AVAILABLE DATA below:
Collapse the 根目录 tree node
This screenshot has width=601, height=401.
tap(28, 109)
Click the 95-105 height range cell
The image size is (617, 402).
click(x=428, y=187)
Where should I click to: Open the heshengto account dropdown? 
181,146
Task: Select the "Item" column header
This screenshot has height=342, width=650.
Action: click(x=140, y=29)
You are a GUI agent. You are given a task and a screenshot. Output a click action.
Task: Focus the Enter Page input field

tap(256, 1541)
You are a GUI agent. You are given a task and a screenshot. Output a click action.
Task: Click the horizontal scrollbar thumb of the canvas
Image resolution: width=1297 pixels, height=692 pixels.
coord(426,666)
End of AVAILABLE DATA.
AVAILABLE DATA below:
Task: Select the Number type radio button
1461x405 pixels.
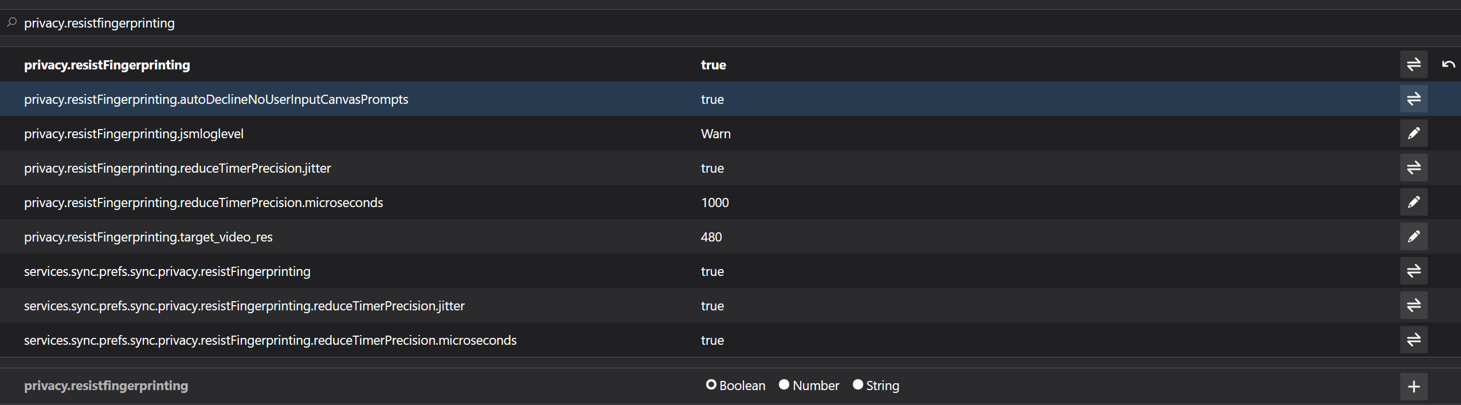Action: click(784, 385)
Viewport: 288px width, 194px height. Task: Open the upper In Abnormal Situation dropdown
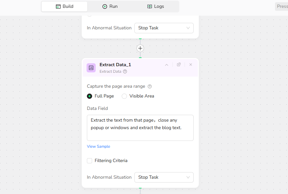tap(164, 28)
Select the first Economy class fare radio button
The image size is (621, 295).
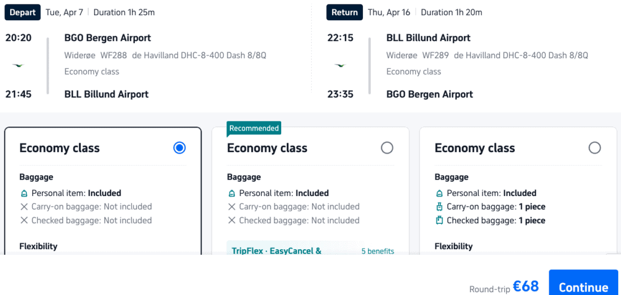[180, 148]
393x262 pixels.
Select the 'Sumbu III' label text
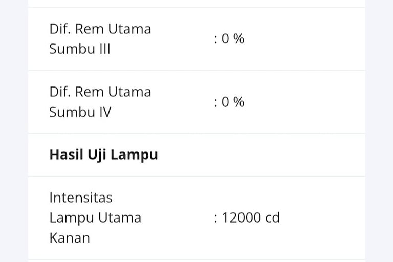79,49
End of AVAILABLE DATA.
_WORK TASK_
Of the records above, copy each line that includes "button".

_SOLUTION FOR THIS PROBLEM_
Task: Select the Number type radio button
Select the first Economy class fare radio button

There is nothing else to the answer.